CONSIGNE – Pourriez-vous recopier l'article sur la fin du contrat Averda depuis "Les anciens agents" jusqu'à "et des indemnités.", en changeant "anciens agents" en "ex-salariés" ?

EXTRAIT –

------------------------------------

Fin du contrat Averda : Brazzaville propre, mais à quel prix ?
Pour garder Brazzaville, Pointe-Noire et Oyo propres, l’État avait confié en 2015 – selon les témoignages d’anciens salariés – la collecte des déchets à Averda. Après plusieurs années de service, le contrat est arrivé à son terme, ouvrant la voie à un nouvel opérateur, Albayrak.
Le ministre de l’Assainissement urbain, Juste Désiré Mondelé, insiste : il n’y a pas eu rupture mais simple expiration. Averda demeurait une filiale étrangère de droit local ; le document liait la société aux municipalités, pas directement à l’administration centrale, réduisant la marge d’intervention gouvernementale.
Les anciens agents à la recherche de leurs droits
Pour quelque cinq cents anciens agents, la fin du contrat a surtout signifié l’interruption des salaires. « Les dirigeants d’Averda ont disparu, on ne sait plus où les trouver », confie Junior Dokou, porte-parole du collectif, qui réclame le versement des arriérés et des indemnités.

------------------------------------

Données sur les éléments et leur position dans le texte –

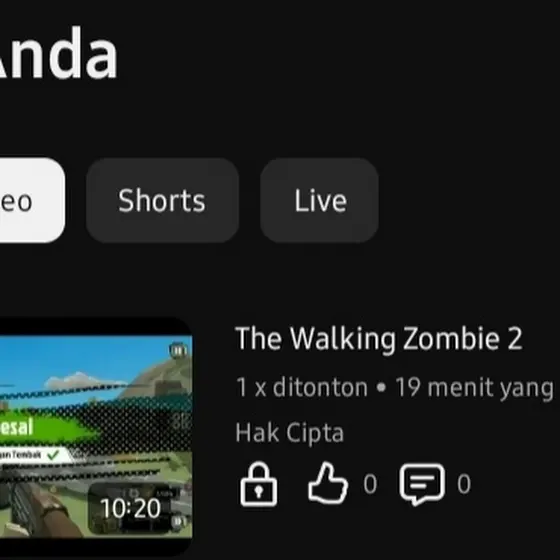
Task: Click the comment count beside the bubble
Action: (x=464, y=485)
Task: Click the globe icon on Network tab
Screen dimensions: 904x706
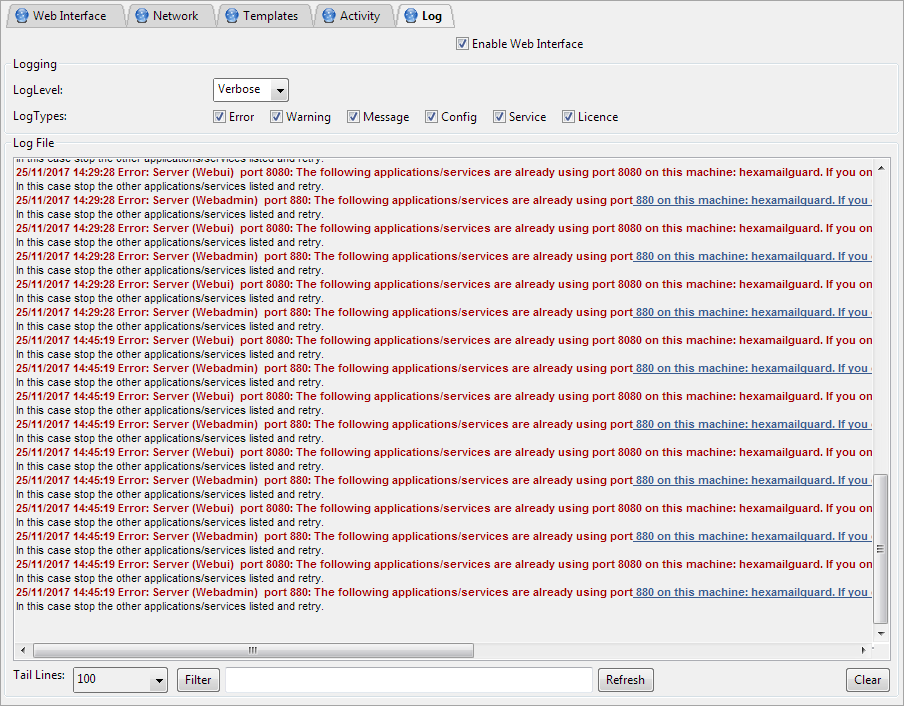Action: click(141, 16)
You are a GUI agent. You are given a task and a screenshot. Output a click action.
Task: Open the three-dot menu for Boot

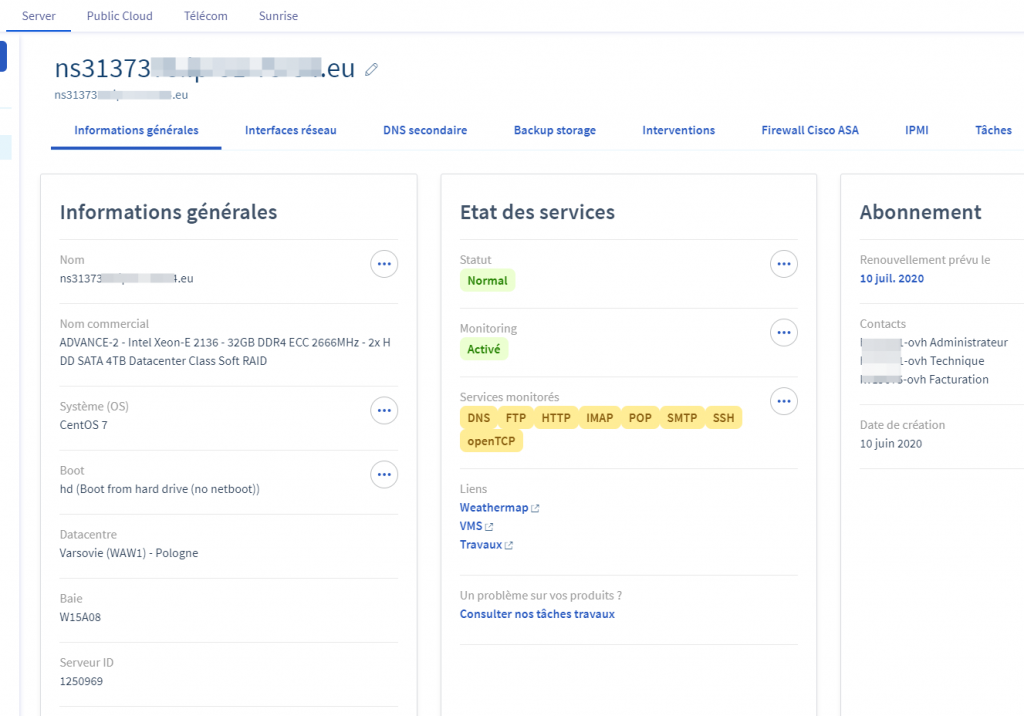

------------------------------------

CORRIGÉ –
Les ex-salariés à la recherche de leurs droits
Pour quelque cinq cents ex-salariés, la fin du contrat a surtout signifié l’interruption des salaires. « Les dirigeants d’Averda ont disparu, on ne sait plus où les trouver », confie Junior Dokou, porte-parole du collectif, qui réclame le versement des arriérés et des indemnités.